- _Задание_:
Перепишите часть текста о герое Ауэ, начиная с фрагмента, где стоят слова «Перейдем к героям», и заканчивая словами «Дез Эссент, эрудит.», при этом замените «эрудит» на «интеллектуал».

- _Приведённый текст_:
· · · ·
Перейдем к героям XX в. Прежде всего Ауэ – декадент. У него множество соответствующих черт: эстетизм, болезненность, извращенность сознания и чувств, нарциссизм, определенное ощущение исключительности собственной личности (эгоизм, эготизм, эгоцентризм). Это бросается в глаза в эпизоде одинокой оргии в опустевшем поместье фон Юкскюлей. Поведение героя резко напоминает об одном из знаменитейших декадентских героев – о Дез Эссенте, герое романа Гюисманса «Наоборот», сходящем с ума от одиночества в своей «утонченной Фиваиде», отгороженном от мира поместье, где Дез Эссент придается изощренным развлечениям в нарочито искусственной обстановке. Фабрика Ауэ также является своего рода «убежищем декадента от окружающего мира». Ауэ, как и Дез Эссент, эрудит.
· · · ·
Сохранённые записи данных:
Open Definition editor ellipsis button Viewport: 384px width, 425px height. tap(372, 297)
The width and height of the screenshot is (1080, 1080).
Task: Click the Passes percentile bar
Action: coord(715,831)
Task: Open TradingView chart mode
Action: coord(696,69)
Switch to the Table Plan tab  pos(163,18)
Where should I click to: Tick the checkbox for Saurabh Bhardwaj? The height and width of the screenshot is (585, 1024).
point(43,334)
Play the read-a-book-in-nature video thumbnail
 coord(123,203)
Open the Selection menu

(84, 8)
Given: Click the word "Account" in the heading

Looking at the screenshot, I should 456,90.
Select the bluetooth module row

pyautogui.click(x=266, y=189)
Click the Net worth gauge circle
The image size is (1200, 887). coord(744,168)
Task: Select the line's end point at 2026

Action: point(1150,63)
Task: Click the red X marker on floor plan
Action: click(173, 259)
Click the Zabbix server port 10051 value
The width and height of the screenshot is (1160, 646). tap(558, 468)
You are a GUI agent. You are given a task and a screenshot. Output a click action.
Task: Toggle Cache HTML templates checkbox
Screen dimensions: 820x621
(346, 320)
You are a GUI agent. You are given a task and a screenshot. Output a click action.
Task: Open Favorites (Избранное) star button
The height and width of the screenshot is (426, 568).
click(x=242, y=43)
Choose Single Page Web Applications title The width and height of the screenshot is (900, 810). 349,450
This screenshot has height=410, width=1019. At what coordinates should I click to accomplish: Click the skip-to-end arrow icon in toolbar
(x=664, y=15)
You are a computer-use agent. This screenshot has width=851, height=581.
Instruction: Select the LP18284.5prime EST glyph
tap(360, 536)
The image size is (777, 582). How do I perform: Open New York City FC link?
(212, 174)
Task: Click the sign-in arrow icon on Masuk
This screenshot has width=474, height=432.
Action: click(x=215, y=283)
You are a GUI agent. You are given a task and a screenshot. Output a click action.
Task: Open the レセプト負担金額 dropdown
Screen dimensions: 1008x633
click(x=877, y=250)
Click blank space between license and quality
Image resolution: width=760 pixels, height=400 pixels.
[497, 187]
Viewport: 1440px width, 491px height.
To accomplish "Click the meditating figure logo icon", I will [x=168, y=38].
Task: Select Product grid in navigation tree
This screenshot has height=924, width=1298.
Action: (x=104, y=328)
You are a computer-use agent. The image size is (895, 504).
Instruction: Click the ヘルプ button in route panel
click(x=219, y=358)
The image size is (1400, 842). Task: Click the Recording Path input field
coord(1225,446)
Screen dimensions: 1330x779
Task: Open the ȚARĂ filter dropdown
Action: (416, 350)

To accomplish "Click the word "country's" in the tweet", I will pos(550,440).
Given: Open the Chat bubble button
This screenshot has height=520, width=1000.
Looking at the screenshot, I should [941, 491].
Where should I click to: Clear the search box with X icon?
· · · ·
- _Результат выполнения_:
Перейдем к героям XX в. Прежде всего Ауэ – декадент. У него множество соответствующих черт: эстетизм, болезненность, извращенность сознания и чувств, нарциссизм, определенное ощущение исключительности собственной личности (эгоизм, эготизм, эгоцентризм). Это бросается в глаза в эпизоде одинокой оргии в опустевшем поместье фон Юкскюлей. Поведение героя резко напоминает об одном из знаменитейших декадентских героев – о Дез Эссенте, герое романа Гюисманса «Наоборот», сходящем с ума от одиночества в своей «утонченной Фиваиде», отгороженном от мира поместье, где Дез Эссент придается изощренным развлечениям в нарочито искусственной обстановке. Фабрика Ауэ также является своего рода «убежищем декадента от окружающего мира». Ауэ, как и Дез Эссент, интеллектуал.